Lyme disease heart complications can occur in some patients and are usually referred to as Lyme carditis due to the inflammatory nature of the condition. Lyme carditis is usually fully resolvable when treated quickly and appropriately and may occur in those with no pre-existing heart problems. The symptoms of Lyme carditis can be extremely worrying and scary for sufferers with palpitations, slowing of the heart, breathlessness, throbbing in the neck, dizziness or faintness, fatigue, and difficulty breathing when lying down or sleeping. Patients with pre-existing heart problems may not bring any exacerbation of symptoms or new symptom development to the attention of their physician which can allow Lyme disease to masquerade as worsening heart disease and remain untreated.
One of the potential causes of the problems associated with Lyme carditis is that the Borrelia bacteria disrupt the electrical signalling that occurs in the heart, leading to what is called an atrioventricular heart block. This prevents the proper signalling between the upper and lower chambers of the heart and adversely affects the carefully regulated filling and emptying of these chambers with blood. It is thought that around 10% of people with Lyme disease develop some degree of Lyme carditis but this is often allowed to continue as physicians fail to recognize the symptoms in those with other cardiovascular problems.
Lyme disease antibiotic treatment is usually sufficient to clear Lyme carditis, with a four-week course of doxycycline very effective for mild cases.
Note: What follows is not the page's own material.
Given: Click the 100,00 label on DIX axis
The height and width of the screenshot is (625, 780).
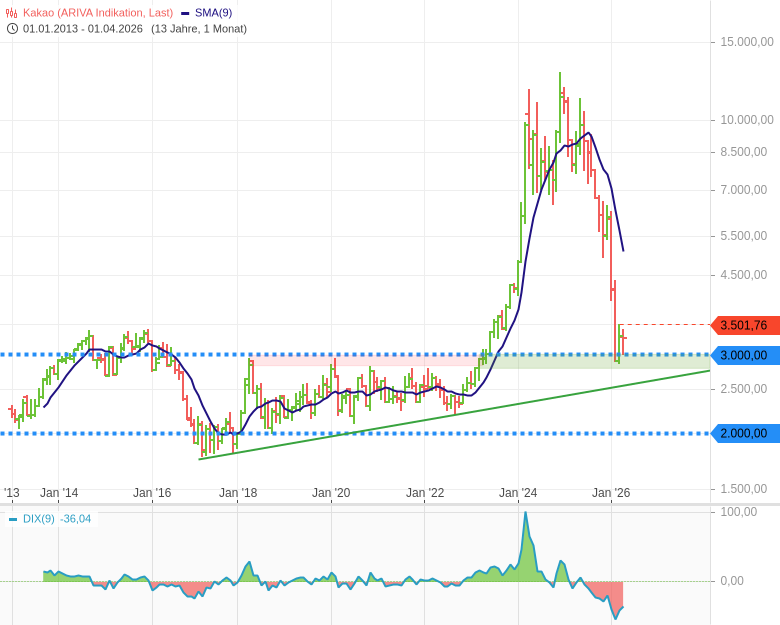Looking at the screenshot, I should coord(738,512).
Where severe atrioventricular heart block is present intravenous antibiotics may be needed and the patient monitored in hospital during treatment. Around 30% of patients may require a temporary or pacemaker to regulate the heart’s electrical activity; permanent pacemakers are less likely to be needed.
Some patients will have Lyme carditis and remain largely asymptomatic, with the condition simply resolving as they are successfully treated with antibiotics for Lyme disease. In rare instances a patient may have fatal Lyme carditis which is not diagnosed or treated in time. There are some reports of autopsies finding evidence of infection with Borrelia in patients who have died from heart failure, although patients dying from other causes, unrelated to Lyme disease, have also shown evidence of Borrelia spirochaetes in their heart tissue.
Diagnosing Lyme Disease Heart Problems
Diagnosis is usually made through assessment of clinical features of borreliosis in the patient, their medical history and history of tick bites, and the use of an electrocardiogram along with investigation of chest pain, palpitations, syncope, and dyspnea. In some patients acute myopericarditis may occur where the muscle of the heart wall and the pericardium (the protective sack around the heart) become inflamed. Cardiomegaly (enlargement of the heart) has also been observed in some patients with Lyme disease, although this does appear to be rare.
The development of Lyme disease heart problems usually occurs following erythema migrans, and in tandem with meningoencephalitis, facial palsy, neck pain, and Lyme arthritis. Lyme carditis may only cause brief symptoms for a few days, or can last for several weeks. The symptoms may become worse at the onset of Lyme disease antibiotic treatment as the bacterial die-off begins but this Lyme disease treatment symptom should resolve within a day or so of treatment for most patients.